[WHAT TO DO]
Reproduce without change the lines in the material below that run from the one with "Art by Amy Lansky (101, 870)" to the end, and nothing more.

[PROVIDED DATA]
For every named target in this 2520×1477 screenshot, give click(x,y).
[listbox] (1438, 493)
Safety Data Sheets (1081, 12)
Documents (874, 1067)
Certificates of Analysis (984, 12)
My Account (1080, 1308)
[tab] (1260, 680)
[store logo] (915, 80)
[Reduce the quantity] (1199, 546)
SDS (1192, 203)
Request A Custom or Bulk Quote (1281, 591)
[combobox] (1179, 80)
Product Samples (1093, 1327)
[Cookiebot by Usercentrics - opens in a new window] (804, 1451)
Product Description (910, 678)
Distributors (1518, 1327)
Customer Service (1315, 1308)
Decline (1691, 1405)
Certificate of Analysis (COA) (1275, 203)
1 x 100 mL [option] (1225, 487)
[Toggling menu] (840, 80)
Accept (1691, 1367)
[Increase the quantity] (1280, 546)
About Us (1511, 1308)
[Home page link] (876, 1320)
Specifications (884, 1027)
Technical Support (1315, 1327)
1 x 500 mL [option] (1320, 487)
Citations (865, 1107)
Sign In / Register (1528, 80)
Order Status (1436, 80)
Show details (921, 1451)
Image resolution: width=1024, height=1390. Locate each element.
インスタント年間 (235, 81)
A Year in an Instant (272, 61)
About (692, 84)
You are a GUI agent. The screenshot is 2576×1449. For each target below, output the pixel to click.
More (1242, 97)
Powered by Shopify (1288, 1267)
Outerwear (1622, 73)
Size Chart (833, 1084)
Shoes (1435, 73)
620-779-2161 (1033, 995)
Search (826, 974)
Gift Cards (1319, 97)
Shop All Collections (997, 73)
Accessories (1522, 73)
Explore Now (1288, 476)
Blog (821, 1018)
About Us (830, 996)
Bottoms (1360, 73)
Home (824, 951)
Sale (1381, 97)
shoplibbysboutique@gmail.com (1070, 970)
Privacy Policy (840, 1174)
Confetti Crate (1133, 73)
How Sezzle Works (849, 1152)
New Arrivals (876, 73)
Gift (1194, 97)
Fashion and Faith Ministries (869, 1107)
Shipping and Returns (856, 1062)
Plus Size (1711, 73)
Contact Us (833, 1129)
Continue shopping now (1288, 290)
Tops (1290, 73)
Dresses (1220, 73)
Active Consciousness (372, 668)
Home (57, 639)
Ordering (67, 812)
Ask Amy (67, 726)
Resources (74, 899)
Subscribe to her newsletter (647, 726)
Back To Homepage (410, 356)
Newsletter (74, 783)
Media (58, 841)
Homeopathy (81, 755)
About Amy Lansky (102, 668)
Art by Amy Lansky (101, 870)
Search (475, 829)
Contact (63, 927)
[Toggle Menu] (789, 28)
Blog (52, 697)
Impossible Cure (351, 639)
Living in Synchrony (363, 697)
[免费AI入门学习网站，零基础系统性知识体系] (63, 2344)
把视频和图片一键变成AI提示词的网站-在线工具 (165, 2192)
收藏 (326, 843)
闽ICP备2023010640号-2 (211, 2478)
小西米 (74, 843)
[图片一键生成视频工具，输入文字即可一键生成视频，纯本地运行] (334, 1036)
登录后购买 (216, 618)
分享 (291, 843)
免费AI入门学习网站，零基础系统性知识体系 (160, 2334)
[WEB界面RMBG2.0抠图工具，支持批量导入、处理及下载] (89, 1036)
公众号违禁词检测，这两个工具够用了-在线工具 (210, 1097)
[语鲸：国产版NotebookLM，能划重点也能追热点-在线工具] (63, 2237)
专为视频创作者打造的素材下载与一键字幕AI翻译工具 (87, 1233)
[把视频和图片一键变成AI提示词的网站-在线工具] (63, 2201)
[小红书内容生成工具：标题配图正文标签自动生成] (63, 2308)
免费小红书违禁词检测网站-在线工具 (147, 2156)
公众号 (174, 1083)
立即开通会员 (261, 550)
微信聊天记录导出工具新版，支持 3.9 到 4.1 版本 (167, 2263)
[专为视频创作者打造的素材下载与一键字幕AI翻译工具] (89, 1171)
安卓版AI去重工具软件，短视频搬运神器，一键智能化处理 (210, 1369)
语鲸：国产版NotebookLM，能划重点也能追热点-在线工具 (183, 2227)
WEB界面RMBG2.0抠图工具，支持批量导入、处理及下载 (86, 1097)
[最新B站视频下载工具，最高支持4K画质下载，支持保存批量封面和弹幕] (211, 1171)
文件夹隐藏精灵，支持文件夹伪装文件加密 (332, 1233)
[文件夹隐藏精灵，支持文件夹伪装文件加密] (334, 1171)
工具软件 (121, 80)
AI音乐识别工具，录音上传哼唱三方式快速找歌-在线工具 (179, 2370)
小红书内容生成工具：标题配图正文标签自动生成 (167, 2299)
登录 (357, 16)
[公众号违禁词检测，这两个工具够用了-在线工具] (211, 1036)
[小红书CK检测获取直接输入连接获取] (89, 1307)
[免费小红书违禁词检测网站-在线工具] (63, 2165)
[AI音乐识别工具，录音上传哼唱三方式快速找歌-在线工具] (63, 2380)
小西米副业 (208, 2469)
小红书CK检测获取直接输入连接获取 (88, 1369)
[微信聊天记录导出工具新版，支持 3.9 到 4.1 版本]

[RESPONSE BELOW]
Art by Amy Lansky (101, 870)
Search (475, 829)
Contact (63, 927)
[Toggle Menu] (789, 28)
Blog (52, 697)
Impossible Cure (351, 639)
Living in Synchrony (363, 697)
[免费AI入门学习网站，零基础系统性知识体系] (63, 2344)
把视频和图片一键变成AI提示词的网站-在线工具 (165, 2192)
收藏 (326, 843)
闽ICP备2023010640号-2 (211, 2478)
小西米 (74, 843)
[图片一键生成视频工具，输入文字即可一键生成视频，纯本地运行] (334, 1036)
登录后购买 (216, 618)
分享 (291, 843)
免费AI入门学习网站，零基础系统性知识体系 (160, 2334)
[WEB界面RMBG2.0抠图工具，支持批量导入、处理及下载] (89, 1036)
公众号违禁词检测，这两个工具够用了-在线工具 (210, 1097)
[语鲸：国产版NotebookLM，能划重点也能追热点-在线工具] (63, 2237)
专为视频创作者打造的素材下载与一键字幕AI翻译工具 (87, 1233)
[把视频和图片一键变成AI提示词的网站-在线工具] (63, 2201)
[小红书内容生成工具：标题配图正文标签自动生成] (63, 2308)
免费小红书违禁词检测网站-在线工具 (147, 2156)
公众号 (174, 1083)
立即开通会员 (261, 550)
微信聊天记录导出工具新版，支持 3.9 到 4.1 版本 (167, 2263)
[专为视频创作者打造的素材下载与一键字幕AI翻译工具] (89, 1171)
安卓版AI去重工具软件，短视频搬运神器，一键智能化处理 (210, 1369)
语鲸：国产版NotebookLM，能划重点也能追热点-在线工具 (183, 2227)
WEB界面RMBG2.0抠图工具，支持批量导入、处理及下载 (86, 1097)
[最新B站视频下载工具，最高支持4K画质下载，支持保存批量封面和弹幕] (211, 1171)
文件夹隐藏精灵，支持文件夹伪装文件加密 (332, 1233)
[文件夹隐藏精灵，支持文件夹伪装文件加密] (334, 1171)
工具软件 (121, 80)
AI音乐识别工具，录音上传哼唱三方式快速找歌-在线工具 (179, 2370)
小红书内容生成工具：标题配图正文标签自动生成 (167, 2299)
登录 (357, 16)
[公众号违禁词检测，这两个工具够用了-在线工具] (211, 1036)
[小红书CK检测获取直接输入连接获取] (89, 1307)
[免费小红书违禁词检测网站-在线工具] (63, 2165)
[AI音乐识别工具，录音上传哼唱三方式快速找歌-在线工具] (63, 2380)
小西米副业 (208, 2469)
小红书CK检测获取直接输入连接获取 (88, 1369)
[微信聊天记录导出工具新版，支持 3.9 到 4.1 版本]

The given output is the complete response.